Graphing the preceding two conditions yields the following feature space separation:
Figure 5. Feature space separation for the conditions in Figure 4.
Binary vs. non-binary conditions
Conditions with two possible outcomes (for example, true or false) are called binary conditions. Decision trees containing only binary conditions are called binary decision trees.
Non-binary conditions have more than two possible outcomes. Therefore, non-binary conditions have more discriminative power than binary conditions. Decisions containing one or more non-binary conditions are called non-binary decision trees.
Figure 6: Binary versus non-binary decision trees.
Conditions with too much power are also more likely to overfit. For this reason, decision forests generally use binary decision trees, so this course will focus on them.
The most common type of condition is the threshold condition expressed as:
feature ≥ threshold
For example:
num_legs ≥ 2
Other types of conditions exist. Following are other commonly used types of binary conditions:
Table 2. Common types of binary conditions.

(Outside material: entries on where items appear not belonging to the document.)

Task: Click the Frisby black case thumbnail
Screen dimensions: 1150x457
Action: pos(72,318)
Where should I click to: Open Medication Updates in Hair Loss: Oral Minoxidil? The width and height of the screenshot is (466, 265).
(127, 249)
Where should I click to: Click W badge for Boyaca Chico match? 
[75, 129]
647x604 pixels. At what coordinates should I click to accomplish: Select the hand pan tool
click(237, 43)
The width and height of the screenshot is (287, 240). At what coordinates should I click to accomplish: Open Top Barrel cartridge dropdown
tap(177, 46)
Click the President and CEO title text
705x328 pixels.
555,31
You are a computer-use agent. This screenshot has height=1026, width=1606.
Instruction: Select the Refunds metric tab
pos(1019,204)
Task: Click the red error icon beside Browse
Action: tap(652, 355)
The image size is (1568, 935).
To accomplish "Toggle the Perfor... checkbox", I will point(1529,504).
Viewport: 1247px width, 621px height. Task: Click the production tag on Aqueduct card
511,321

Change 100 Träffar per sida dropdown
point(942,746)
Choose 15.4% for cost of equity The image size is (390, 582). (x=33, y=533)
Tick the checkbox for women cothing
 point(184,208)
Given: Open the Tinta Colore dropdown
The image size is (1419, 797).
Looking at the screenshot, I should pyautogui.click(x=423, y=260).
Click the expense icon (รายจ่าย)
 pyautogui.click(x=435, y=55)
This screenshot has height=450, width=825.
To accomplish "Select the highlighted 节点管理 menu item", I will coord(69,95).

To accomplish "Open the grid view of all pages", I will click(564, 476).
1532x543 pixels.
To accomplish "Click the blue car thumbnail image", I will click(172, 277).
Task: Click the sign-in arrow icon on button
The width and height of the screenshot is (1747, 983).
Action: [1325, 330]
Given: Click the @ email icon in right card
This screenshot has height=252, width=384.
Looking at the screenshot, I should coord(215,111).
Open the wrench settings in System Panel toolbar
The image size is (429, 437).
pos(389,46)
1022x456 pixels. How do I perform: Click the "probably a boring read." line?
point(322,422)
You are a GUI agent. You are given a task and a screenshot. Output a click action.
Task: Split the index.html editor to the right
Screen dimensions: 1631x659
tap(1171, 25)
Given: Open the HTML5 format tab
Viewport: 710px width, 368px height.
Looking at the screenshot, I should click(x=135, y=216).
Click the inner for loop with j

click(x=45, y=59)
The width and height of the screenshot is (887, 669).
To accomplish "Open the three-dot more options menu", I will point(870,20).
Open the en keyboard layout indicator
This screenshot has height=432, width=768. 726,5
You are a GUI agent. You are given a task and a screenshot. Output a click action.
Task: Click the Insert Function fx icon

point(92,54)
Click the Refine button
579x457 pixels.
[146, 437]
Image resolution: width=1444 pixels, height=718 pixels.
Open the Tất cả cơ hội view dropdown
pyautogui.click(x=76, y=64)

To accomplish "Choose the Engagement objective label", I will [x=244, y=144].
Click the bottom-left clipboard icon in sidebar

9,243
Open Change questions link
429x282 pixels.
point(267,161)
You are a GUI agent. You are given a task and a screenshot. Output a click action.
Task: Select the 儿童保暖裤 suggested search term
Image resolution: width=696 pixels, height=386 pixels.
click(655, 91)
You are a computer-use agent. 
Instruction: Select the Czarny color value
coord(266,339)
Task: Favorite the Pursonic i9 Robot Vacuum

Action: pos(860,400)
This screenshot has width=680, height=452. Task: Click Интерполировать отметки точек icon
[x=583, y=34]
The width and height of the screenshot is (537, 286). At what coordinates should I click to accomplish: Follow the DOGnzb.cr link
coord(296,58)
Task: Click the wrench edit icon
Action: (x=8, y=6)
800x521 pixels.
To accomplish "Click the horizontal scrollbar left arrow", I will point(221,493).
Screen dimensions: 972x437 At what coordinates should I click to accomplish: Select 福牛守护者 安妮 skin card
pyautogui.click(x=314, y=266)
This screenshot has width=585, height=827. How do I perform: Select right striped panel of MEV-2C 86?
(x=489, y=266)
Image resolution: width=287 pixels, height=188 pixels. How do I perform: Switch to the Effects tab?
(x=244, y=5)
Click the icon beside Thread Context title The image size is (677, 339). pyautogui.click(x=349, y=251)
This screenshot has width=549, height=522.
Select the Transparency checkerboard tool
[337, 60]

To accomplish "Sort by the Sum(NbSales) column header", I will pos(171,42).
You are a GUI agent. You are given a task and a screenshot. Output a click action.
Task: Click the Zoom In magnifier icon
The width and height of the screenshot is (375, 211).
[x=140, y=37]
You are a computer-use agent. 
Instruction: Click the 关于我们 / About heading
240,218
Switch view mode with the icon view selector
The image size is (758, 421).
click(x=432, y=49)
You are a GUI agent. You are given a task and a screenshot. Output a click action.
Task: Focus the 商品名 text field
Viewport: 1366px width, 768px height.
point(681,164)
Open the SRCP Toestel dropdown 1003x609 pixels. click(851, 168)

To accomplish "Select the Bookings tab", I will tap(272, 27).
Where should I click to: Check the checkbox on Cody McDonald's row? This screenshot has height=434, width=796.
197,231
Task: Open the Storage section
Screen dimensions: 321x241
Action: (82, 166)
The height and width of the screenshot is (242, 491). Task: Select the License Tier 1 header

Name | Condition | Example |
threshold condition | $\mathrm{feature}_i \geq \mathrm{threshold}$ | $\mathrm{num\_legs} \geq 2$ |
equality condition | $\mathrm{feature}_i = \mathrm{value}$ | $\mathrm{species} = ``cat"$ |
in-set condition | $\mathrm{feature}_i \in \mathrm{collection}$ | $\mathrm{species} \in \{``cat", ``dog", ``bird"\}$ |
oblique condition | $\sum_{i} \mathrm{weight}_i \mathrm{feature}_i \geq \mathrm{threshold}$ | $5 \ \mathrm{num\_legs} + 2 \ \mathrm{num\_eyes} \geq 10$ |
feature is missing | $\mathrm{feature}_i \mathrm{is} \mathrm{Missing}$ | $\mathrm{num\_legs} \mathrm{is} \mathrm{Missing}$ |